● WHAT YOU SHOULD DO:
For the word "Network", search the records and show each line in which it occurs.

RECORDS PROVIDED START

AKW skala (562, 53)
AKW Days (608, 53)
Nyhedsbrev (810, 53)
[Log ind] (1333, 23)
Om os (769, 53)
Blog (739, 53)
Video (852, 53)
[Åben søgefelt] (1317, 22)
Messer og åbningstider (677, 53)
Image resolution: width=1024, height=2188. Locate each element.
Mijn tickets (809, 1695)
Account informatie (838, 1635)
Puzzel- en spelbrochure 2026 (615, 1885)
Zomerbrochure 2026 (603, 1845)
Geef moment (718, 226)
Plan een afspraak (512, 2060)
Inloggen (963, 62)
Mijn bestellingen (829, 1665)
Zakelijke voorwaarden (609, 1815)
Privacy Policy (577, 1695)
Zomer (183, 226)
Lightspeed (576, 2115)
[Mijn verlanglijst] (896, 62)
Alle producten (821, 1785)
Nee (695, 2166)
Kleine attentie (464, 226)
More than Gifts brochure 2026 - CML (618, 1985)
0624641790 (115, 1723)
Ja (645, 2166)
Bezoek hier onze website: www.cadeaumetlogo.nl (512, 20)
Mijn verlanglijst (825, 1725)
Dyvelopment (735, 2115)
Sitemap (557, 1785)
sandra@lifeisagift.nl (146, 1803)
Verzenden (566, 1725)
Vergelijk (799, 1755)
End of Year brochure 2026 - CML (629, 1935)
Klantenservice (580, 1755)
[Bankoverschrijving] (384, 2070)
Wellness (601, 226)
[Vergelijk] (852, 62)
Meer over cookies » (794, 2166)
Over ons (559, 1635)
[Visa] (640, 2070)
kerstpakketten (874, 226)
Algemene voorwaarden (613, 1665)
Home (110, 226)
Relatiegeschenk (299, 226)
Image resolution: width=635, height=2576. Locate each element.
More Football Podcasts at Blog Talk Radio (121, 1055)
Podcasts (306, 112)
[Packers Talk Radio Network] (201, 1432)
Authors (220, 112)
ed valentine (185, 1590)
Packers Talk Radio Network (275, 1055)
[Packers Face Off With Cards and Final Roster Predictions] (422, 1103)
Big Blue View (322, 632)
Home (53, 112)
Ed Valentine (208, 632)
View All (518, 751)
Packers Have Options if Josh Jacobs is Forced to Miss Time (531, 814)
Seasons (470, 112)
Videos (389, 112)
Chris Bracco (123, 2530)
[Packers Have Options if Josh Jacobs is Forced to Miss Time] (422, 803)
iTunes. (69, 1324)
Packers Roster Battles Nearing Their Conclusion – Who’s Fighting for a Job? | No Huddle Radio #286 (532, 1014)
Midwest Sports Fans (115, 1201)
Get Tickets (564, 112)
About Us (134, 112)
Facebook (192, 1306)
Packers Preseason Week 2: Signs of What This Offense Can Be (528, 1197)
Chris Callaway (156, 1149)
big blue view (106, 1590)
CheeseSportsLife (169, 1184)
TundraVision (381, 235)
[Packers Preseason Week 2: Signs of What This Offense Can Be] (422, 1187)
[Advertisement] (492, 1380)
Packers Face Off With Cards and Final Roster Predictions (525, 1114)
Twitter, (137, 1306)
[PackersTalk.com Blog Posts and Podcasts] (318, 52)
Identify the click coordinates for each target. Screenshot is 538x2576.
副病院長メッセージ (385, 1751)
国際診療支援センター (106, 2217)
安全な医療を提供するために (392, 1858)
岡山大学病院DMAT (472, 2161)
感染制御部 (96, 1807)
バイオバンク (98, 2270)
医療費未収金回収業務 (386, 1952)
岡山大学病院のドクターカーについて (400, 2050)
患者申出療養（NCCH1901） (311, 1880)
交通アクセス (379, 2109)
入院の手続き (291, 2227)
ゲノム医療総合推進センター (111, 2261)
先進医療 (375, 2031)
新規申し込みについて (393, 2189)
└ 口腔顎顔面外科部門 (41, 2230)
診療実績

RECORDS PROVIDED END

● ANSWER TO THIS PROBLEM:
[Packers Talk Radio Network] (201, 1432)
Packers Talk Radio Network (275, 1055)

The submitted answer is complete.